Document intinfodoc/27538

InfoDoc ID		Synopsis		Date
27538		How to gather information at the OK prompt		7 Nov 2001

Status

Issued

Description

OVERVIEW:

Occasionally, systems can be found at the 'ok' prompt unexpectedly. Most of the time we just have customers type sync at the ok prompt to gather a corefile and boot the system. There are many other things that can be done at the ok prompt to gather more information. Occasionally the sync command will not be able to generate a corefile for various reasons. This document will outline the steps to follow should you find a system at the ok prompt. This document only attempts to provide guidelines for how to gather more information, it does not intend to teach the reader how to interpret the data. A call should be placed to the Customer Care Center to interpret the results.

BASIC REQUIREMENTS:

The most important capability to have when trying to gather data at the ok prompt is logging. You need to have logging capabilities as there will be a lot of data captured and it is not feasible to write it down. Even using a digital camera to take pictures of screens has been used by customers to gather data for engineering, although the preferred method would be a terminal or terminal program attached to the serial port.

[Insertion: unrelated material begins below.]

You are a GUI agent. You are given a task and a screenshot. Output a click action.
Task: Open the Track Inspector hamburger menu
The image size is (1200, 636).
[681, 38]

Also, in order to obtain as much information as possible, one should to load the obpsym module into memory. Loading this module allows for kernel symbols to be accessible at the Open Boot Prom (OBP) level. However, when this module is loaded, if the system panics or experiences a problem that would normally cause the system to reboot, then automatic reboots will not occur. The system will drop to the ok prompt and stay there until someone types go at the ok prompt.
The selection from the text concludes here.